===== Provided records =====

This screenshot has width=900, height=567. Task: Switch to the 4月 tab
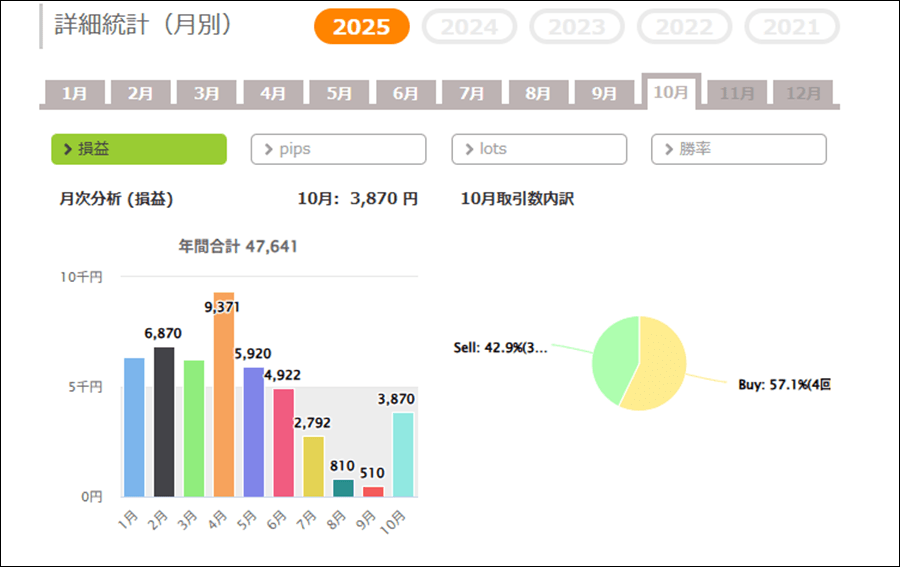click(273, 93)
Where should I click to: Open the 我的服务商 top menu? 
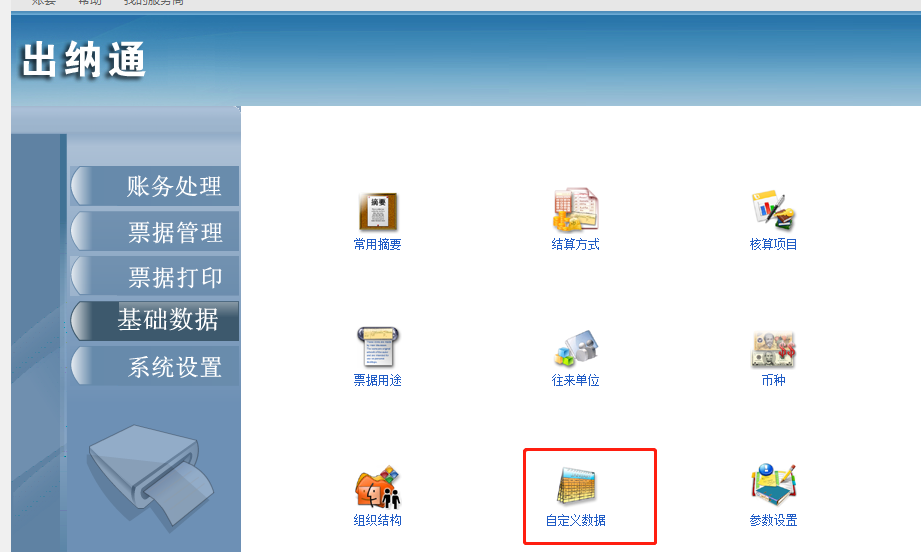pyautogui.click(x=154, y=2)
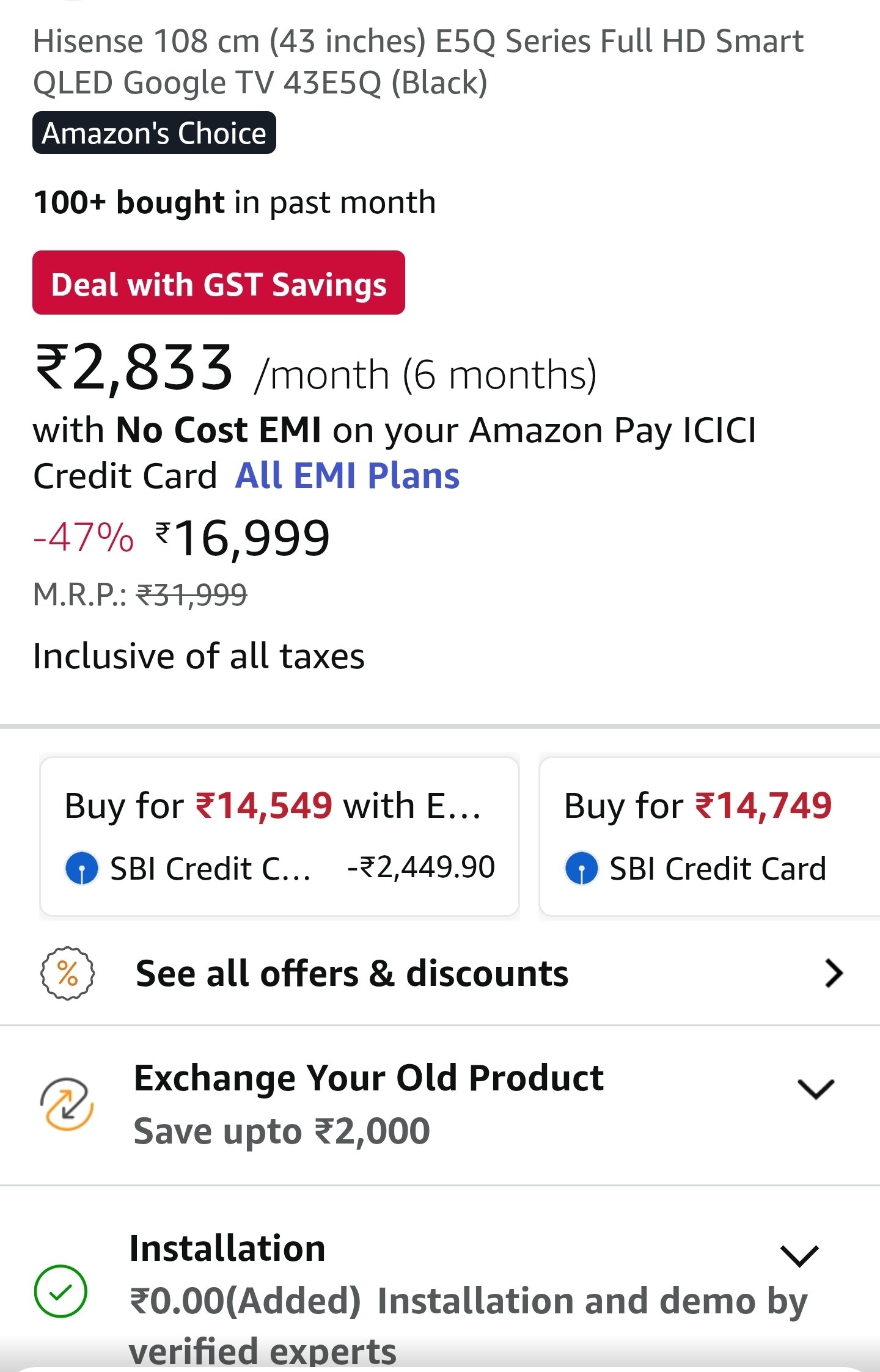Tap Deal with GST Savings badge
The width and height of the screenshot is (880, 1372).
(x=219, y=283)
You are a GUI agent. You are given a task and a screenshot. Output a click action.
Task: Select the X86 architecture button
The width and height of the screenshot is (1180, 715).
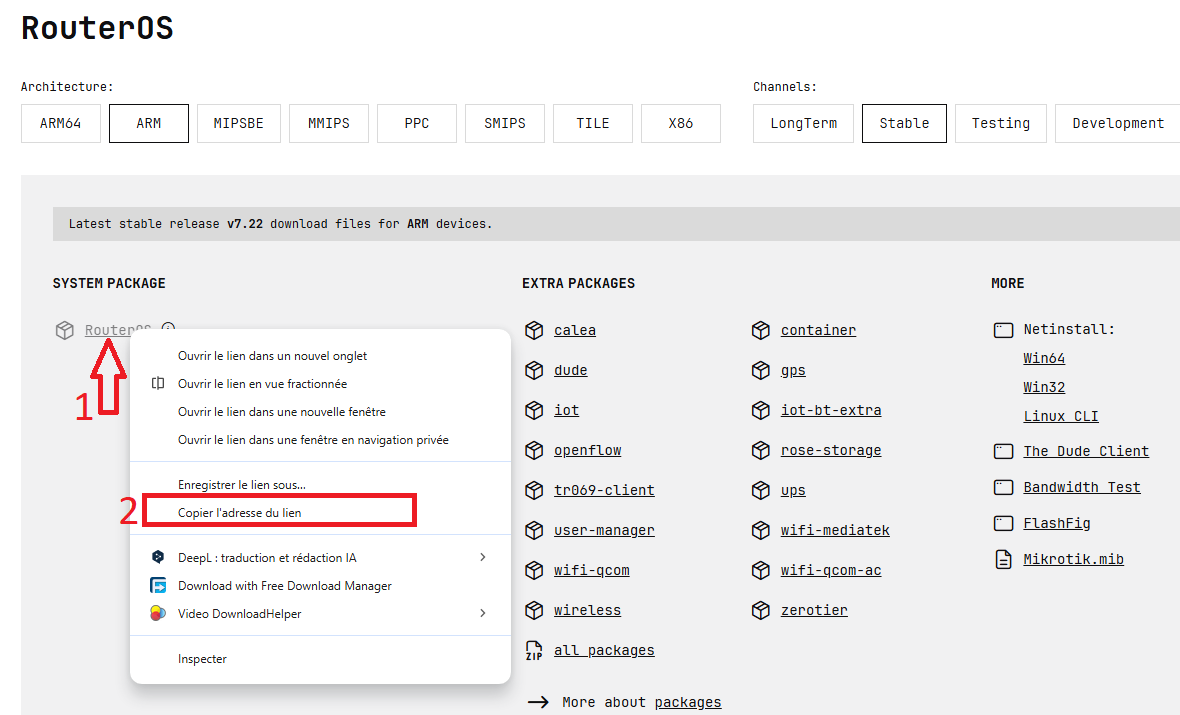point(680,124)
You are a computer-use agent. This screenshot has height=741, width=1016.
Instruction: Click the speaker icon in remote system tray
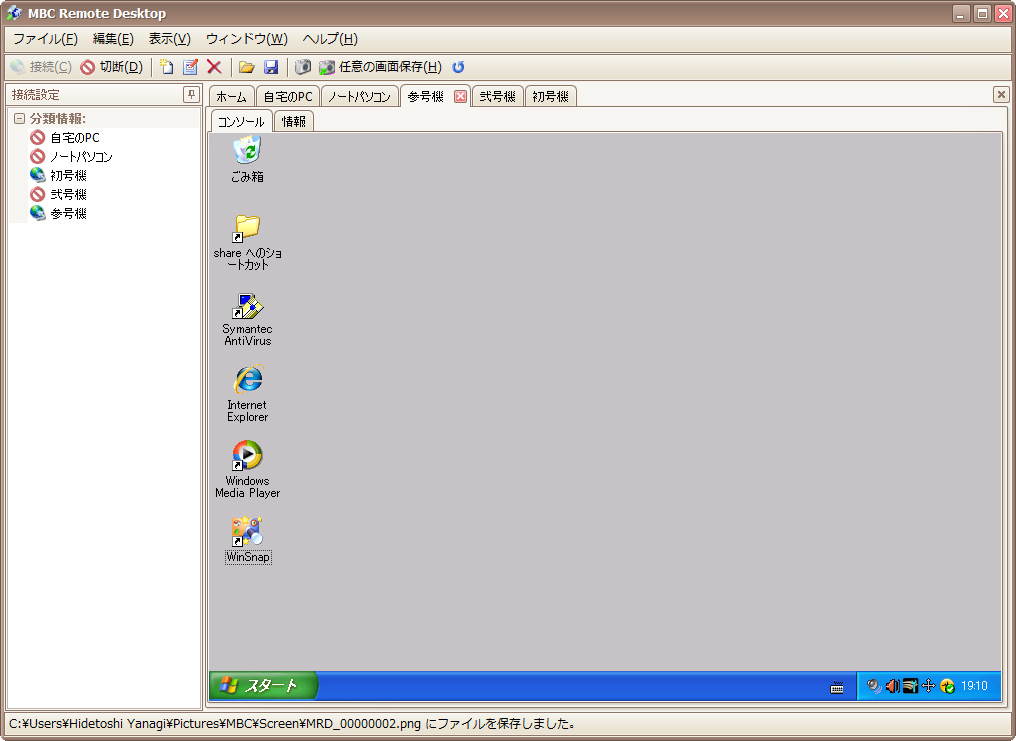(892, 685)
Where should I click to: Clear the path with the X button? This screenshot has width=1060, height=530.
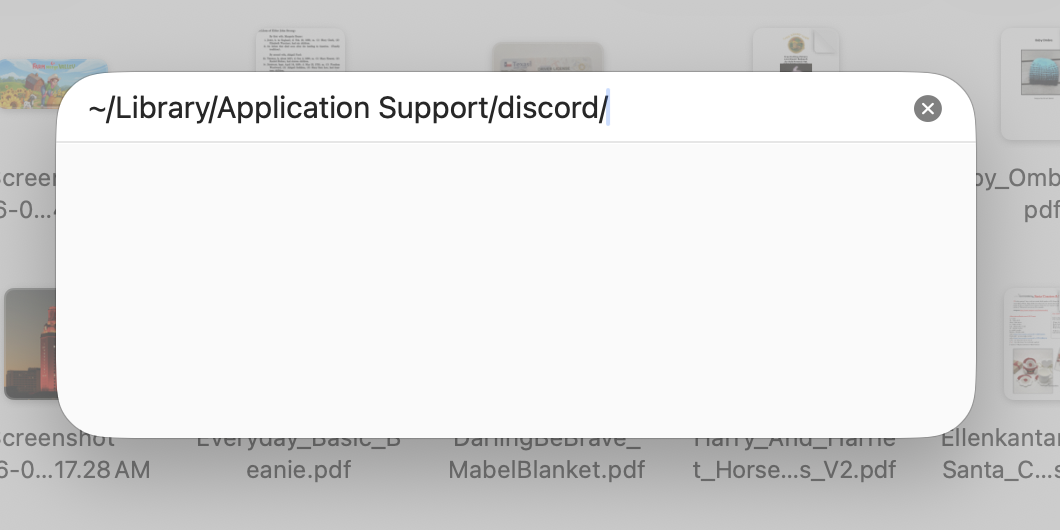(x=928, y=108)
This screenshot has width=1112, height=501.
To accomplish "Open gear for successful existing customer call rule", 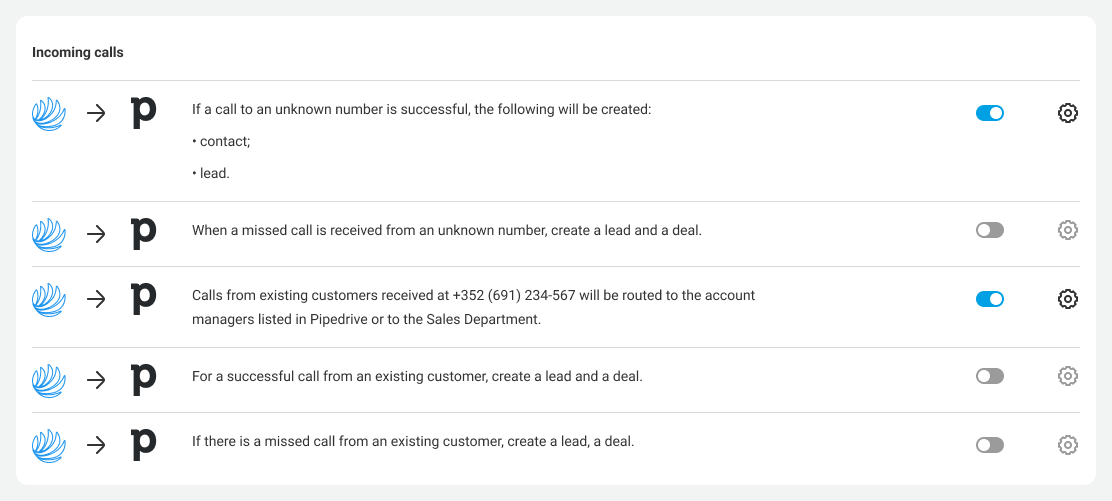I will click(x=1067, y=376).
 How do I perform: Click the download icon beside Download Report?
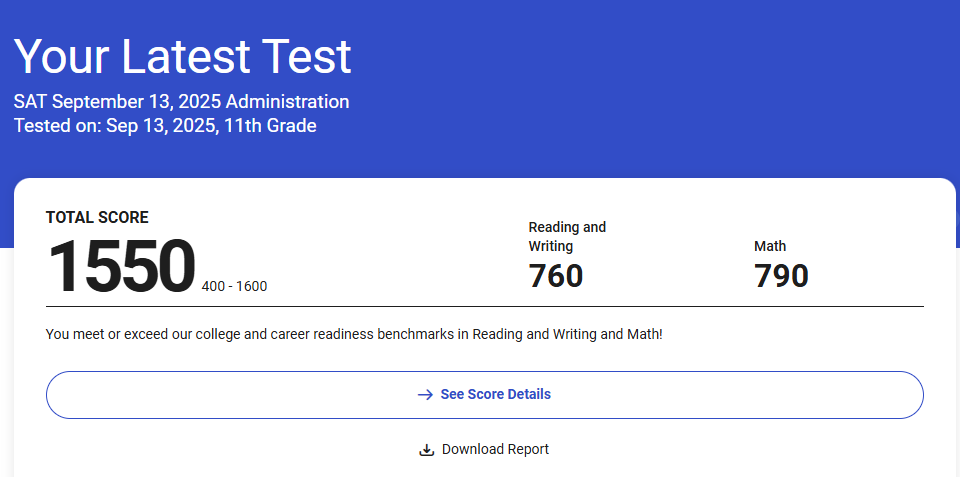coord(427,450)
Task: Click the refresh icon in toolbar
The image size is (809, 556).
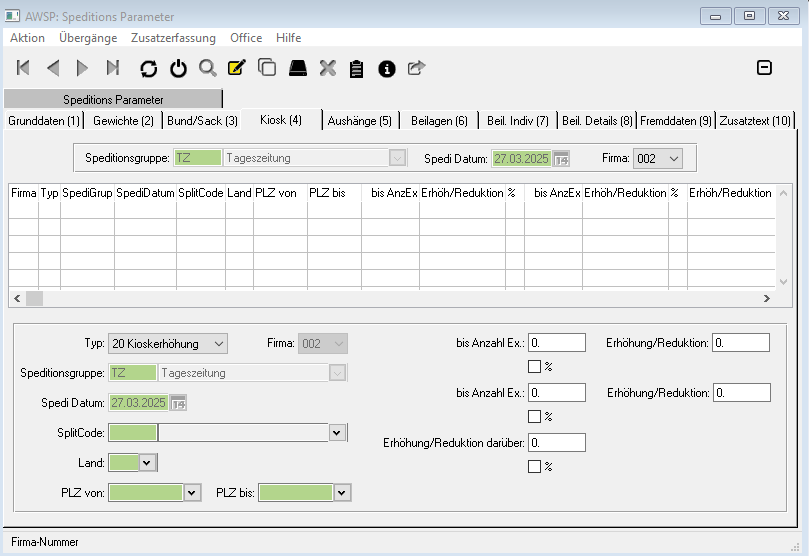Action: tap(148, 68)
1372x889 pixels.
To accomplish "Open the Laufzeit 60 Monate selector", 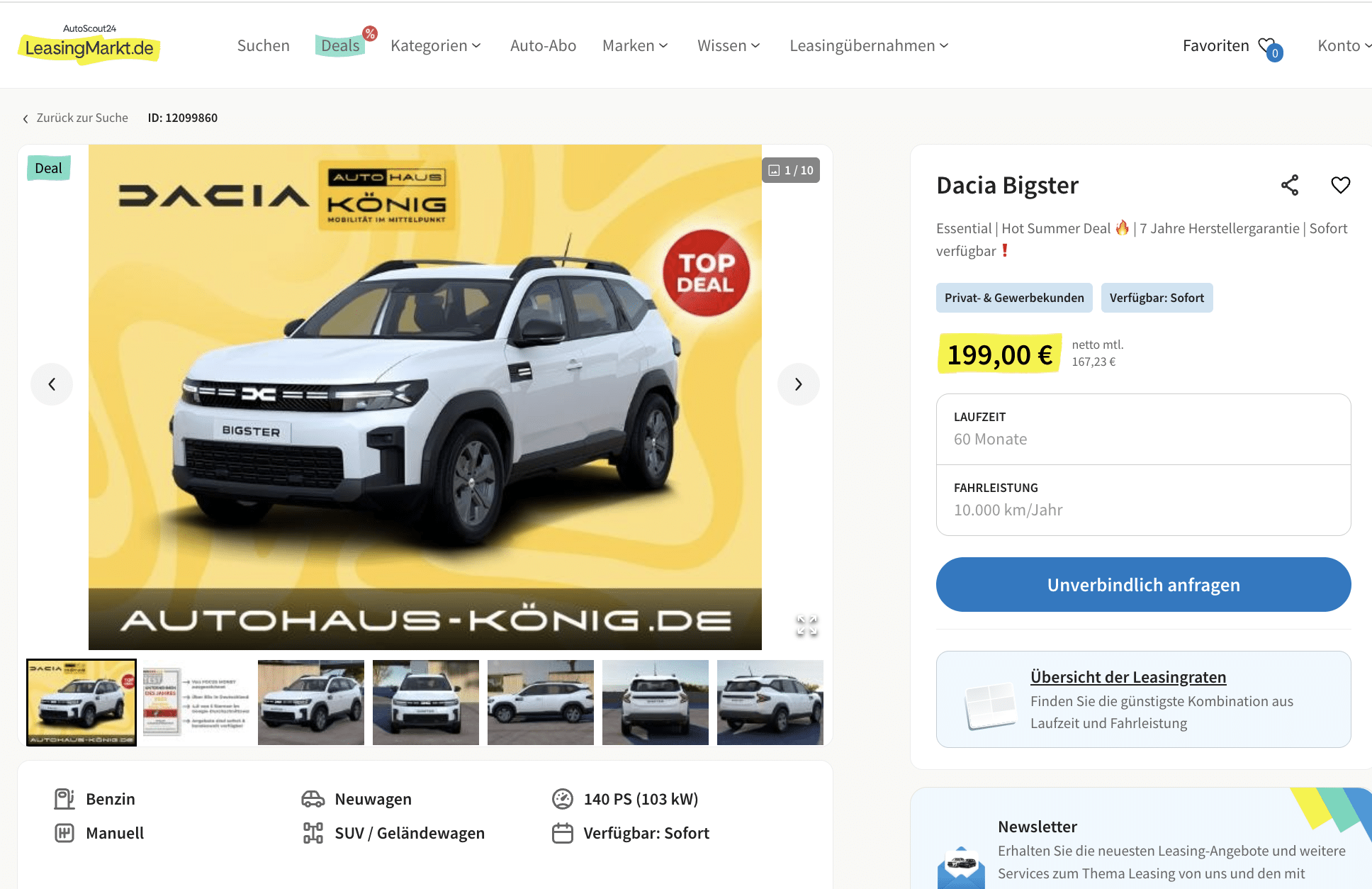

=====

[Task to carry out]: Leave the pictures out. Extract exactly the lines running from the one with "How do I perform: Click" through the last entry, both ends included.

[Written answer]:
 How do I perform: Click the download icon beside Download Report?
coord(427,450)
Task: Click the refresh icon in toolbar
The image size is (809, 556).
Action: tap(148, 68)
1372x889 pixels.
To accomplish "Open the Laufzeit 60 Monate selector", 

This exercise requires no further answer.